The NSW Opposition has introduced a bill to give the state’s small business commissioner “real teeth”, amid criticism from both sides of politics that the role at state and federal levels is virtually meaningless.

 

Adam Searle, NSW shadow minister for small business, has introduced a bill into State Parliament to give the state’s small business commissioner “real teeth” to represent and protect NSW small businesses.

 

According to Searle, central to the bill is the power to provide measures to protect small business from unfair commercial practices, and provide a comprehensive legal framework for the role and functions of the commissioner.

 

The move comes after Bruce Billson, the federal shadow minister for small business, described the establishment of a national small business commissioner as a “token effort” by the Gillard government.

 

“The Gillard government is just giving a mirage that they are trying to help small business,” Billson said in a statement.

 

“It appears as though the commissioner will simply handball off issues to other state and federal government departments around the country.”

 

Similarly, Senator Scott Ryan, shadow parliamentary secretary for small business and fair competition, said the government’s proposal is “all bark and no bite”.

 

“The small business commissioner looks poised to become a glorified help desk, referring small businesses to other agencies, with no powers of its own.”

 

In July last year, the NSW Government appointed former ACCC associate commissioner Yasmin King as the state’s first small business commissioner.

 

The appointment was part of an election promise by NSW Premier Barry O’Farrell to provide additional support to the small business sector.

 

King is responsible for protecting the rights of NSW small businesses by providing a low-cost dispute-resolution mechanism, essentially acting as a “one-stop-shop” for small business complaints about unfair market practices.

 

But according to Searle, the O’Farrell government has “failed to deliver” with regard to legislation for the role of the commissioner.

 

“Before the last election, the Coalition promised to create a small business commissioner to advocate for small businesses, provide a low-cost mediation service and cut red tape,” Searle said in a statement.

 

“They appointed a commissioner… but neglected to provide any legislative basis for her role or her functions… That is why I have acted.”

 

Under his bill, Searle said the commissioner will have a “comprehensive” role including:

  • Receiving and investigating complaints, and resolving through mediation or advocacy, and providing information to small businesses to assist them in making decisions about their commercial dealings with other businesses or government agencies.
  • Monitoring, investing and advising the small business minister on market practices that may negatively affect small businesses.
  • Reporting each year to NSW Parliament on ways to slash red tape and the regulatory burden on small businesses, as well as laws that burden small businesses and recommendations for alleviating it.

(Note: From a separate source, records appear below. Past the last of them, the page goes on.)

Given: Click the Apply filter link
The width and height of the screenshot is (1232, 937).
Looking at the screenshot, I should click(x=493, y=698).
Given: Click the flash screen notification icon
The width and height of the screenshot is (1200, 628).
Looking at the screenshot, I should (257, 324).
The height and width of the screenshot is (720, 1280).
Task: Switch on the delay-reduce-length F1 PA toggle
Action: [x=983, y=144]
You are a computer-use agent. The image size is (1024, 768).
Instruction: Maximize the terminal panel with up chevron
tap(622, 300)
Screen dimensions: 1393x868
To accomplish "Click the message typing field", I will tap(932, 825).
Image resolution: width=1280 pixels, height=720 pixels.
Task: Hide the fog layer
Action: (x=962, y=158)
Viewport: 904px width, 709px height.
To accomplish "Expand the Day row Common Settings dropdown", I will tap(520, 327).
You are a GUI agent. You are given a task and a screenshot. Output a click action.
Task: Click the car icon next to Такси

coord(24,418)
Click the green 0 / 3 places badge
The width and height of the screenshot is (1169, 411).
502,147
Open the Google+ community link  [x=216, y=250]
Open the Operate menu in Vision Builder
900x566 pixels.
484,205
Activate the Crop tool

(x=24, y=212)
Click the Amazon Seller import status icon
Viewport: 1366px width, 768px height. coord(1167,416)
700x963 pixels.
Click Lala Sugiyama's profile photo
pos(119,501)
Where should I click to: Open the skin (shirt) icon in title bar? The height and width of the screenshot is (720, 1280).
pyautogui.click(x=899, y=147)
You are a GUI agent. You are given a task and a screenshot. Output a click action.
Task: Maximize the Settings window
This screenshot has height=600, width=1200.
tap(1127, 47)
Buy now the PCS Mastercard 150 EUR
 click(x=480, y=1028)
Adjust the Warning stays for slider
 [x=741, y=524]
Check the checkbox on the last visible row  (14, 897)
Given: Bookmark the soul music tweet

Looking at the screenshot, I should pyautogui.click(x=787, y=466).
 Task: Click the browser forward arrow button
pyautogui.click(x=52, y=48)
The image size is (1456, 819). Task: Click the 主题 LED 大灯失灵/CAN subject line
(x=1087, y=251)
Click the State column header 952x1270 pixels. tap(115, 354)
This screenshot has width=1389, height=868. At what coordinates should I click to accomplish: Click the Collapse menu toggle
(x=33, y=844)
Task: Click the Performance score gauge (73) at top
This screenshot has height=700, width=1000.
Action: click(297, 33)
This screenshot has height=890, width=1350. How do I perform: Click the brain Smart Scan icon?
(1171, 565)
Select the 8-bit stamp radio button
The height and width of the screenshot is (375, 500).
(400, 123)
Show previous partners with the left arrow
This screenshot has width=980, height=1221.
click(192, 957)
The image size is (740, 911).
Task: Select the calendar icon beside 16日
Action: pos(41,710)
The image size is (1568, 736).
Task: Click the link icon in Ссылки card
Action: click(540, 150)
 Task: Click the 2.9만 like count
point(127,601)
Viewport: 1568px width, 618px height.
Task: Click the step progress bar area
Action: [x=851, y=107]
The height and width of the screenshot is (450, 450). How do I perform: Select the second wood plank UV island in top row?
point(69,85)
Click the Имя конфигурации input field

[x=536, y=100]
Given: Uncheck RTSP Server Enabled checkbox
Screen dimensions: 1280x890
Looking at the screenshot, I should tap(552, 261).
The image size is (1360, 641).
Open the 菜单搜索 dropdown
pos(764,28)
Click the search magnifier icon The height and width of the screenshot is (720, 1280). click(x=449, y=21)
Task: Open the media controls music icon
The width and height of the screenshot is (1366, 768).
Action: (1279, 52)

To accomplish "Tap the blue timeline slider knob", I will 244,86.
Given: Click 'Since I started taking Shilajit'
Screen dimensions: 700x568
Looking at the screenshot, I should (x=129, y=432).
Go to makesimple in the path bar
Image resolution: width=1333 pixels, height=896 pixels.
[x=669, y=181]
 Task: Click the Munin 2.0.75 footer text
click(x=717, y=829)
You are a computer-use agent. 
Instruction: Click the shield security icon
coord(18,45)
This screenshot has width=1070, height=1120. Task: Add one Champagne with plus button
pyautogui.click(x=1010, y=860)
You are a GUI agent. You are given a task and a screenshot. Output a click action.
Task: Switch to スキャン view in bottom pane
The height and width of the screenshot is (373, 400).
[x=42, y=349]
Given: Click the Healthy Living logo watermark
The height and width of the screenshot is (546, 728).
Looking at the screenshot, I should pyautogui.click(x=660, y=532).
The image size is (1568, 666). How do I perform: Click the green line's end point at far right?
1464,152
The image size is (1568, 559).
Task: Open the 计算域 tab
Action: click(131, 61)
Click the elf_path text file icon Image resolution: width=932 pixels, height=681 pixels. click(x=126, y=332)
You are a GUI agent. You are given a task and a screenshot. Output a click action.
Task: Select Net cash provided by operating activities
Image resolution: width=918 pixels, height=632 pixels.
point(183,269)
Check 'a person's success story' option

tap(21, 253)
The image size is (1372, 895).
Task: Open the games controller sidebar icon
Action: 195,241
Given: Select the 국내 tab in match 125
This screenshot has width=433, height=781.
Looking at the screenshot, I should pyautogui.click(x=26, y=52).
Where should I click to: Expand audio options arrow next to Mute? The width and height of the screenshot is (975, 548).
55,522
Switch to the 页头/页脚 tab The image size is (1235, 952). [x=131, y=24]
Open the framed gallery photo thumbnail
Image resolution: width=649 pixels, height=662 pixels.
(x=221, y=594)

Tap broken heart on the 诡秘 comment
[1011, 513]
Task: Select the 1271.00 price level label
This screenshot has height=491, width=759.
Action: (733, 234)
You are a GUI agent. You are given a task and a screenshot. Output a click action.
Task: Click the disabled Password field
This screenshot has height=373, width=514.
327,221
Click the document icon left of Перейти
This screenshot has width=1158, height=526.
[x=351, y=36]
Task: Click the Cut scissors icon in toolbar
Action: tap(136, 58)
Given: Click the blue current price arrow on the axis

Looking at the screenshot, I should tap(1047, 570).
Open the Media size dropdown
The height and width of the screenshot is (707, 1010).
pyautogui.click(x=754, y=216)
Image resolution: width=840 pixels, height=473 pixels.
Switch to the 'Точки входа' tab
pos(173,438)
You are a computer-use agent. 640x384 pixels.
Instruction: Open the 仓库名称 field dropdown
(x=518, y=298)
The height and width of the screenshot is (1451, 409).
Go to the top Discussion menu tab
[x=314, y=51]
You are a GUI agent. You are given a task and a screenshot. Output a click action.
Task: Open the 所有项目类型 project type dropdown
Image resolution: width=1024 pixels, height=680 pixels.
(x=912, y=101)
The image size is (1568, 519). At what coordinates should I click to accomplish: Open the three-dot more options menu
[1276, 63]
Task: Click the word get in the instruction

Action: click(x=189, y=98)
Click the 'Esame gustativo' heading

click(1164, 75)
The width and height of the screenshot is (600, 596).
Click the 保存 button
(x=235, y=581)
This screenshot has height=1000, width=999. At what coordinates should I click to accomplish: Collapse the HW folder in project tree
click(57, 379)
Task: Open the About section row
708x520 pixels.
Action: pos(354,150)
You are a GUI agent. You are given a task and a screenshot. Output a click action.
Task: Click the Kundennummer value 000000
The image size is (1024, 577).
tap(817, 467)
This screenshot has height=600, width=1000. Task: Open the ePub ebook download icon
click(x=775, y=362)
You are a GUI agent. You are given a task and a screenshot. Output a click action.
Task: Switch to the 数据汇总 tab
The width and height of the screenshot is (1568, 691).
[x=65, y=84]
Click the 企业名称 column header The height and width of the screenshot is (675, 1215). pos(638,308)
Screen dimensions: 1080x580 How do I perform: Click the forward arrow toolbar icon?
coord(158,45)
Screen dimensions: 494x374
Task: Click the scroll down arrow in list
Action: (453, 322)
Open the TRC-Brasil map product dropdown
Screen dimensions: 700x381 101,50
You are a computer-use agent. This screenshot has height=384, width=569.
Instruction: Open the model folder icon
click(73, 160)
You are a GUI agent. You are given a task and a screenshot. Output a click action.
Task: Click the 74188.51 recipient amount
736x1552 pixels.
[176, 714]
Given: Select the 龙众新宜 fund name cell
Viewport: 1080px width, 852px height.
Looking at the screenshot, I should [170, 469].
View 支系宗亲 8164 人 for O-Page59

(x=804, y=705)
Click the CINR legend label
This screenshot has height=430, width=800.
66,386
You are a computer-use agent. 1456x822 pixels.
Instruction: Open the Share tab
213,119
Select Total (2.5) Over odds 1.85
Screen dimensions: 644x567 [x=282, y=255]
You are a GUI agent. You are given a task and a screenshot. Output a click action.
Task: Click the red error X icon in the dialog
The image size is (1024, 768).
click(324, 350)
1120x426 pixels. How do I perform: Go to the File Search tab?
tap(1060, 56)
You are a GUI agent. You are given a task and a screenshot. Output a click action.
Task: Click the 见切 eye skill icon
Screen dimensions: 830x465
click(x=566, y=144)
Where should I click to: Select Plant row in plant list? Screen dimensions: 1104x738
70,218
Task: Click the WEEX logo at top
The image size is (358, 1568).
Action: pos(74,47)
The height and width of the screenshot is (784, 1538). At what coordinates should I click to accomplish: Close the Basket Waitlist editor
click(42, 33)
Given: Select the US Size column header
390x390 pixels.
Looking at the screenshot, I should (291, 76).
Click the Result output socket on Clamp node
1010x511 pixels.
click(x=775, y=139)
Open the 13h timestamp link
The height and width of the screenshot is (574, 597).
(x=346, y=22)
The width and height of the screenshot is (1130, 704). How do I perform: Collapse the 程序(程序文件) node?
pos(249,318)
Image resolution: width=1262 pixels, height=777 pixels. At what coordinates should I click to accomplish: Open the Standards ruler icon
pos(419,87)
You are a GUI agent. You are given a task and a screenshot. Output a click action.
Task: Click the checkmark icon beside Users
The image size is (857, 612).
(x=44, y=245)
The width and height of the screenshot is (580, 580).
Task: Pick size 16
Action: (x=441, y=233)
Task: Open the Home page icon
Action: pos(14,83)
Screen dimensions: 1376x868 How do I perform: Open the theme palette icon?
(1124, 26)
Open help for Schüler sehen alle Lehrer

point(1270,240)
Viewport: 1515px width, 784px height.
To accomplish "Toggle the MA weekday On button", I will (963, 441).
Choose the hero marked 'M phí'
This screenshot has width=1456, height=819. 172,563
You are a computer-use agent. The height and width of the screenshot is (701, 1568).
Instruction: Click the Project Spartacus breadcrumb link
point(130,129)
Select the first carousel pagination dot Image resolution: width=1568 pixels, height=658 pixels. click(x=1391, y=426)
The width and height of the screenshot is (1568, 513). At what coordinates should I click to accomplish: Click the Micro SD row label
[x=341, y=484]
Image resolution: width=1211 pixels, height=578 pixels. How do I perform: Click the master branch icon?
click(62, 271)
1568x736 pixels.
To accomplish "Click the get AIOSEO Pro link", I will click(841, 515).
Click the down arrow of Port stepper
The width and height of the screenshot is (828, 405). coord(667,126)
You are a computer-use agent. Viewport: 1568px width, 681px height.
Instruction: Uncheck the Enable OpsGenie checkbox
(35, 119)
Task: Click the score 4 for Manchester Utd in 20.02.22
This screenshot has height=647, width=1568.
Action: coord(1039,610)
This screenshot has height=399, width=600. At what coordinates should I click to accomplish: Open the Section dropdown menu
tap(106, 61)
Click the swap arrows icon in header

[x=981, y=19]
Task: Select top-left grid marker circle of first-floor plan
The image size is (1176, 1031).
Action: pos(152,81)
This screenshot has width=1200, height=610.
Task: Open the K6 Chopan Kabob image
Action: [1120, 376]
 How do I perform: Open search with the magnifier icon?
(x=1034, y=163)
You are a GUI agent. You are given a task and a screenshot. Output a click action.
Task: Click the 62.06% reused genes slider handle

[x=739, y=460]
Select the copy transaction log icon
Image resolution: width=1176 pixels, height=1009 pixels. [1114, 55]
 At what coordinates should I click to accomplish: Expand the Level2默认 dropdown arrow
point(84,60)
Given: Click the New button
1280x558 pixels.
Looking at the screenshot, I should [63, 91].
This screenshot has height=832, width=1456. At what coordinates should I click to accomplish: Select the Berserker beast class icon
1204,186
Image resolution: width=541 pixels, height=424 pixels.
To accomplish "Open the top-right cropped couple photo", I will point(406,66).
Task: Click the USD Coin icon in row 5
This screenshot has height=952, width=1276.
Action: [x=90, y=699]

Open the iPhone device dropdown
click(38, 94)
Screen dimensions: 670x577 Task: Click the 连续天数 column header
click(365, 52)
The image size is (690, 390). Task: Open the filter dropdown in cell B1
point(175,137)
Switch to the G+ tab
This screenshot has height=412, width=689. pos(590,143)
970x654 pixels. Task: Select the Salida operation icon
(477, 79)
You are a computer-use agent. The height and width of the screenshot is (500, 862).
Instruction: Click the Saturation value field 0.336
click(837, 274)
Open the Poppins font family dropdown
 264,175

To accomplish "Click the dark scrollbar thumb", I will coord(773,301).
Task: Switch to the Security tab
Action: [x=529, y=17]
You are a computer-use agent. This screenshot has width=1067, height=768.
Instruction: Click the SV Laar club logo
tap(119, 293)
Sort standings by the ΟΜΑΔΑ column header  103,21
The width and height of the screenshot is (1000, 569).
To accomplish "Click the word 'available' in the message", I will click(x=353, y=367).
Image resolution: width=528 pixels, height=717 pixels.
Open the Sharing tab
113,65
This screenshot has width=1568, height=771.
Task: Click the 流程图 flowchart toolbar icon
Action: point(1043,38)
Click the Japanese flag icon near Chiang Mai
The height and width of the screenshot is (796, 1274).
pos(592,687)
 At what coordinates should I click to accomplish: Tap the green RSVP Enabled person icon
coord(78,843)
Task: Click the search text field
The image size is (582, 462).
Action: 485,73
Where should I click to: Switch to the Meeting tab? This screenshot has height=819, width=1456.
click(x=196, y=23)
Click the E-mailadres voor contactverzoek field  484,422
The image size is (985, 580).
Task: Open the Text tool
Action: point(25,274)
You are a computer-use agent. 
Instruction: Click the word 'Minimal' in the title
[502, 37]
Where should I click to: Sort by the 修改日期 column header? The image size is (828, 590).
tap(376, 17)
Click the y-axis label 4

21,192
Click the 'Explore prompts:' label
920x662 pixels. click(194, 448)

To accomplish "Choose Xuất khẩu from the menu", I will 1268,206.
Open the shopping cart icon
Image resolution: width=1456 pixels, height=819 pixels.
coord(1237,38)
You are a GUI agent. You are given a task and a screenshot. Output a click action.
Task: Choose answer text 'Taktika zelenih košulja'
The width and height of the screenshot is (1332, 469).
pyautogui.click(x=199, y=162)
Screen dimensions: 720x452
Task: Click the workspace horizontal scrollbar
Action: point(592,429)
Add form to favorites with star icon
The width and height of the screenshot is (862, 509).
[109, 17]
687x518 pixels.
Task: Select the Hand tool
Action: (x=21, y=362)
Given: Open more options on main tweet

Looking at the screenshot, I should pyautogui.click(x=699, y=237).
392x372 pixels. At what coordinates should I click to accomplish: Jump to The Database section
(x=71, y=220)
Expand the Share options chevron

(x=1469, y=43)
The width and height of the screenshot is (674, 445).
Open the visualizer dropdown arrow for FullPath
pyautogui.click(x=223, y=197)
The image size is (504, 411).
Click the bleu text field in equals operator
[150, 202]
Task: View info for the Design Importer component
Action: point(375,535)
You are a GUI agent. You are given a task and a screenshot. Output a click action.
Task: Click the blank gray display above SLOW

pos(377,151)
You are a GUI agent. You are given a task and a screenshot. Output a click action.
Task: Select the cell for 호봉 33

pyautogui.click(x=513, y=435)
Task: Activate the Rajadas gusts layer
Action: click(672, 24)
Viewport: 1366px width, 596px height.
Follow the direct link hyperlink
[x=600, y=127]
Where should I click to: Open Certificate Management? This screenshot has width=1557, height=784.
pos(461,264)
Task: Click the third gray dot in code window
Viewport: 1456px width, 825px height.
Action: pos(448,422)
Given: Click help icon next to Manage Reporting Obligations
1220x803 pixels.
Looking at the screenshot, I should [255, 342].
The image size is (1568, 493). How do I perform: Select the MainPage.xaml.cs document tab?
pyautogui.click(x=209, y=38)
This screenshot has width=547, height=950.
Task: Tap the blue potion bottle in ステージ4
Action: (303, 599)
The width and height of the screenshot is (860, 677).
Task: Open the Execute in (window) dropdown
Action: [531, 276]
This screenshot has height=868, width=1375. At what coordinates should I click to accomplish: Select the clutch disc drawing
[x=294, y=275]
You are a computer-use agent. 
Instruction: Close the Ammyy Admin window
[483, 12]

“We will be consulting widely on this bill with small business operators, representative organisations and other interested persons,” Searle said.

 

The NSW Government could not be reached for comment.

 

A spokesperson for Federal Small Business Minister Brendan O’Connor, who today launched the official application process for the federal commissioner, says the Liberals “took small businesses for granted” for the 12 years they were in government prior to Labor.

 

“They failed to introduce a small business commissioner, even after the Victorian Labor Government established the first commissioner in 2003,” the spokesperson says.

 

“The Australian small business commissioner will give Australia’s 2.7 million small businesses a strong voice in Canberra by reporting directly to Cabinet through the Small Business Minister.”

 

“The commissioner’s precise role will be finalised in coming months in consultation with the state commissioners and the Small Business Advisory Committee.”